Copy the following records exactly as they appear.
□ □ □ □ □
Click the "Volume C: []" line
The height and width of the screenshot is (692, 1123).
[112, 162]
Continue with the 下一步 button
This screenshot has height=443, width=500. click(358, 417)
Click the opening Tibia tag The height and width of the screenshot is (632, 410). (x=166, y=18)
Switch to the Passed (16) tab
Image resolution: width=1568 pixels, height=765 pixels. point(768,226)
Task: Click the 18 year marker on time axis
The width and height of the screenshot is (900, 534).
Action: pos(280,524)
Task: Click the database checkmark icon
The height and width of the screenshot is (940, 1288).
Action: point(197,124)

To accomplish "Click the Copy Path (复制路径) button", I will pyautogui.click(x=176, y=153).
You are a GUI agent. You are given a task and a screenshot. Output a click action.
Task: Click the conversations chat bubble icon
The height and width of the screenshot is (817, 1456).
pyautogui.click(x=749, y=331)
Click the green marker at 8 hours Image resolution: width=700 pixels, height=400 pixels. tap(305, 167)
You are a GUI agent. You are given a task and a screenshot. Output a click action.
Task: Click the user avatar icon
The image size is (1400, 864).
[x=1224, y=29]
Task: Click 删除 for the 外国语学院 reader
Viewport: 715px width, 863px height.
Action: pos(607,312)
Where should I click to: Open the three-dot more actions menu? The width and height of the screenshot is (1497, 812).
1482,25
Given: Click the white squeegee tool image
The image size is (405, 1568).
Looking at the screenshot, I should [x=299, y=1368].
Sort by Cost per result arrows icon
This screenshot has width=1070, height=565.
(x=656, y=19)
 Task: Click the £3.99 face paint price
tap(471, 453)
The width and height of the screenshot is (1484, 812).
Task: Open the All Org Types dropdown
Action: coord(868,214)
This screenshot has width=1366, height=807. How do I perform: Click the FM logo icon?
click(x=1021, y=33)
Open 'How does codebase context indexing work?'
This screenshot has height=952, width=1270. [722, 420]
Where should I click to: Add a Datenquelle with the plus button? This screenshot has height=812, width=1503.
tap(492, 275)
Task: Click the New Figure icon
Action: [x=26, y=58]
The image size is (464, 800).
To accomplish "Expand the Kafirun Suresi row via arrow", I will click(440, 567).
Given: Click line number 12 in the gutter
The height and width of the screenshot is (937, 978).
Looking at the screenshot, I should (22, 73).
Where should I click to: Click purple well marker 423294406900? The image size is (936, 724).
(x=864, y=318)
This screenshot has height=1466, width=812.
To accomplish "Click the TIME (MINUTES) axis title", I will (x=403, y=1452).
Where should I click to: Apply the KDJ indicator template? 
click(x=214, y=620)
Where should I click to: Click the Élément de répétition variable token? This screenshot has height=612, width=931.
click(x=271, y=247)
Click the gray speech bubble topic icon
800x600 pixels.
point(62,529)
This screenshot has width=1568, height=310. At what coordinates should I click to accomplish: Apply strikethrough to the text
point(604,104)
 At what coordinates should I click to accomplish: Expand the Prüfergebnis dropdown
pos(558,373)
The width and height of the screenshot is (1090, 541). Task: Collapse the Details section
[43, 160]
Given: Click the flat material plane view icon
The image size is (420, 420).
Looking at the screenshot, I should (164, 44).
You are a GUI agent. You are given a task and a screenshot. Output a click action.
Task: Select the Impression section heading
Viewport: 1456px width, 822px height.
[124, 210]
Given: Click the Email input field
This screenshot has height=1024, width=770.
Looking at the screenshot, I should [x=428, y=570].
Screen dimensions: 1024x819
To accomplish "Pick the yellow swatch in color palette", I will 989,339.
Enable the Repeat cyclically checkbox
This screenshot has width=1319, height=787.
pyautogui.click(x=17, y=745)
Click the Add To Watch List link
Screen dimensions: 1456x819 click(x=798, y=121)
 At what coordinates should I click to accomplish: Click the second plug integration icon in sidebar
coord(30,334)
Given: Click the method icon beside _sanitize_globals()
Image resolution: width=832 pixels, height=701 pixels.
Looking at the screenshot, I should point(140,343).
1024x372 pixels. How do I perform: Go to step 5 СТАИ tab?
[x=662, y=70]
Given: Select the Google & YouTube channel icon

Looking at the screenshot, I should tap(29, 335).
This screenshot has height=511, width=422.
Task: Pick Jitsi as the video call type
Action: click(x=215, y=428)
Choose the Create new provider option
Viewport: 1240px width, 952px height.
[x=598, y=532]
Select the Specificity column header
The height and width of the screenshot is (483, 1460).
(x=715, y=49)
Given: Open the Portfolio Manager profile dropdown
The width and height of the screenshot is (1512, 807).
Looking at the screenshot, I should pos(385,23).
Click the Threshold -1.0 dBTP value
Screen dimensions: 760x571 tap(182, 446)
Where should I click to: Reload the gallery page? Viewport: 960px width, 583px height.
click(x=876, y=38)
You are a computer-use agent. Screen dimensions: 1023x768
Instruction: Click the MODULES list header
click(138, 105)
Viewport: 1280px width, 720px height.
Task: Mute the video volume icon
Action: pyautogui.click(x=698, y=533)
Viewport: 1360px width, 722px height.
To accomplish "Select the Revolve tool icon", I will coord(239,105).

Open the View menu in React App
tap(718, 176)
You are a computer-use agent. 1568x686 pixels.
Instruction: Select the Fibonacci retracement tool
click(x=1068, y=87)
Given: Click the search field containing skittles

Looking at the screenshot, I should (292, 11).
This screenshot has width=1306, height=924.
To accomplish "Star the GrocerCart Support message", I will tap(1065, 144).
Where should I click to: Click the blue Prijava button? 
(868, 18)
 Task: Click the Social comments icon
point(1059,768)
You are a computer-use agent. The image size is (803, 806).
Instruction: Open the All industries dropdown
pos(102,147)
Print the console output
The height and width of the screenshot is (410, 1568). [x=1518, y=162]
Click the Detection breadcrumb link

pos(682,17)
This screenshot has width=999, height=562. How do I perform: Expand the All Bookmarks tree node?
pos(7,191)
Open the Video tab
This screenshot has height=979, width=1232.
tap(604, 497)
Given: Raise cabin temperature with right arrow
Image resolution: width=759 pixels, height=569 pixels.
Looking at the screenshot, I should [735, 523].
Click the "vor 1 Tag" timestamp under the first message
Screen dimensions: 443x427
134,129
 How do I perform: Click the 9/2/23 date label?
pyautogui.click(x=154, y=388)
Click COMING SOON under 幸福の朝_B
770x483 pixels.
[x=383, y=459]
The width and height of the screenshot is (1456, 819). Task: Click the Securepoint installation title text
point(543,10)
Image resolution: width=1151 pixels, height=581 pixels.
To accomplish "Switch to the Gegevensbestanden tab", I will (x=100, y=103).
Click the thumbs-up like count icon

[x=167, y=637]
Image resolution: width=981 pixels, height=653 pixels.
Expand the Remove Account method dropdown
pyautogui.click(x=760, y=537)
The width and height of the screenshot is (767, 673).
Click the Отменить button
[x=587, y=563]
□ □ □ □ □
# [The output]
Click the "Volume C: []" line
The height and width of the screenshot is (692, 1123).
[112, 162]
Continue with the 下一步 button
This screenshot has height=443, width=500. click(358, 417)
Click the opening Tibia tag The height and width of the screenshot is (632, 410). (x=166, y=18)
Switch to the Passed (16) tab
Image resolution: width=1568 pixels, height=765 pixels. point(768,226)
Task: Click the 18 year marker on time axis
The width and height of the screenshot is (900, 534).
Action: pos(280,524)
Task: Click the database checkmark icon
The height and width of the screenshot is (940, 1288).
Action: point(197,124)

To accomplish "Click the Copy Path (复制路径) button", I will pyautogui.click(x=176, y=153).
You are a GUI agent. You are given a task and a screenshot. Output a click action.
Task: Click the conversations chat bubble icon
The height and width of the screenshot is (817, 1456).
pyautogui.click(x=749, y=331)
Click the green marker at 8 hours Image resolution: width=700 pixels, height=400 pixels. tap(305, 167)
You are a GUI agent. You are given a task and a screenshot. Output a click action.
Task: Click the user avatar icon
The image size is (1400, 864).
[x=1224, y=29]
Task: Click 删除 for the 外国语学院 reader
Viewport: 715px width, 863px height.
Action: pos(607,312)
Where should I click to: Open the three-dot more actions menu? The width and height of the screenshot is (1497, 812).
1482,25
Given: Click the white squeegee tool image
The image size is (405, 1568).
Looking at the screenshot, I should [x=299, y=1368].
Sort by Cost per result arrows icon
This screenshot has width=1070, height=565.
(x=656, y=19)
 Task: Click the £3.99 face paint price
tap(471, 453)
The width and height of the screenshot is (1484, 812).
Task: Open the All Org Types dropdown
Action: coord(868,214)
This screenshot has width=1366, height=807. How do I perform: Click the FM logo icon?
click(x=1021, y=33)
Open 'How does codebase context indexing work?'
This screenshot has height=952, width=1270. [722, 420]
Where should I click to: Add a Datenquelle with the plus button? This screenshot has height=812, width=1503.
tap(492, 275)
Task: Click the New Figure icon
Action: [x=26, y=58]
The image size is (464, 800).
To accomplish "Expand the Kafirun Suresi row via arrow", I will click(440, 567).
Given: Click line number 12 in the gutter
The height and width of the screenshot is (937, 978).
Looking at the screenshot, I should (22, 73).
Where should I click to: Click purple well marker 423294406900? The image size is (936, 724).
(x=864, y=318)
This screenshot has height=1466, width=812.
To accomplish "Click the TIME (MINUTES) axis title", I will (x=403, y=1452).
Where should I click to: Apply the KDJ indicator template? 
click(x=214, y=620)
Where should I click to: Click the Élément de répétition variable token? This screenshot has height=612, width=931.
click(x=271, y=247)
Click the gray speech bubble topic icon
800x600 pixels.
point(62,529)
This screenshot has width=1568, height=310. At what coordinates should I click to accomplish: Apply strikethrough to the text
point(604,104)
 At what coordinates should I click to accomplish: Expand the Prüfergebnis dropdown
pos(558,373)
The width and height of the screenshot is (1090, 541). Task: Collapse the Details section
[43, 160]
Given: Click the flat material plane view icon
The image size is (420, 420).
Looking at the screenshot, I should (164, 44).
You are a GUI agent. You are given a task and a screenshot. Output a click action.
Task: Select the Impression section heading
Viewport: 1456px width, 822px height.
[124, 210]
Given: Click the Email input field
This screenshot has height=1024, width=770.
Looking at the screenshot, I should [x=428, y=570].
Screen dimensions: 1024x819
To accomplish "Pick the yellow swatch in color palette", I will 989,339.
Enable the Repeat cyclically checkbox
This screenshot has width=1319, height=787.
pyautogui.click(x=17, y=745)
Click the Add To Watch List link
Screen dimensions: 1456x819 click(x=798, y=121)
 At what coordinates should I click to accomplish: Click the second plug integration icon in sidebar
coord(30,334)
Given: Click the method icon beside _sanitize_globals()
Image resolution: width=832 pixels, height=701 pixels.
Looking at the screenshot, I should point(140,343).
1024x372 pixels. How do I perform: Go to step 5 СТАИ tab?
[x=662, y=70]
Given: Select the Google & YouTube channel icon

Looking at the screenshot, I should tap(29, 335).
This screenshot has height=511, width=422.
Task: Pick Jitsi as the video call type
Action: click(x=215, y=428)
Choose the Create new provider option
Viewport: 1240px width, 952px height.
[x=598, y=532]
Select the Specificity column header
The height and width of the screenshot is (483, 1460).
(x=715, y=49)
Given: Open the Portfolio Manager profile dropdown
The width and height of the screenshot is (1512, 807).
Looking at the screenshot, I should pos(385,23).
Click the Threshold -1.0 dBTP value
Screen dimensions: 760x571 tap(182, 446)
Where should I click to: Reload the gallery page? Viewport: 960px width, 583px height.
click(x=876, y=38)
You are a computer-use agent. Screen dimensions: 1023x768
Instruction: Click the MODULES list header
click(138, 105)
Viewport: 1280px width, 720px height.
Task: Mute the video volume icon
Action: pyautogui.click(x=698, y=533)
Viewport: 1360px width, 722px height.
To accomplish "Select the Revolve tool icon", I will coord(239,105).

Open the View menu in React App
tap(718, 176)
You are a computer-use agent. 1568x686 pixels.
Instruction: Select the Fibonacci retracement tool
click(x=1068, y=87)
Given: Click the search field containing skittles

Looking at the screenshot, I should (292, 11).
This screenshot has width=1306, height=924.
To accomplish "Star the GrocerCart Support message", I will tap(1065, 144).
Where should I click to: Click the blue Prijava button? 
(868, 18)
 Task: Click the Social comments icon
point(1059,768)
You are a computer-use agent. The image size is (803, 806).
Instruction: Open the All industries dropdown
pos(102,147)
Print the console output
The height and width of the screenshot is (410, 1568). [x=1518, y=162]
Click the Detection breadcrumb link

pos(682,17)
This screenshot has width=999, height=562. How do I perform: Expand the All Bookmarks tree node?
pos(7,191)
Open the Video tab
This screenshot has height=979, width=1232.
tap(604, 497)
Given: Raise cabin temperature with right arrow
Image resolution: width=759 pixels, height=569 pixels.
Looking at the screenshot, I should [735, 523].
Click the "vor 1 Tag" timestamp under the first message
Screen dimensions: 443x427
134,129
 How do I perform: Click the 9/2/23 date label?
pyautogui.click(x=154, y=388)
Click COMING SOON under 幸福の朝_B
770x483 pixels.
[x=383, y=459]
The width and height of the screenshot is (1456, 819). Task: Click the Securepoint installation title text
point(543,10)
Image resolution: width=1151 pixels, height=581 pixels.
To accomplish "Switch to the Gegevensbestanden tab", I will (x=100, y=103).
Click the thumbs-up like count icon

[x=167, y=637]
Image resolution: width=981 pixels, height=653 pixels.
Expand the Remove Account method dropdown
pyautogui.click(x=760, y=537)
The width and height of the screenshot is (767, 673).
Click the Отменить button
[x=587, y=563]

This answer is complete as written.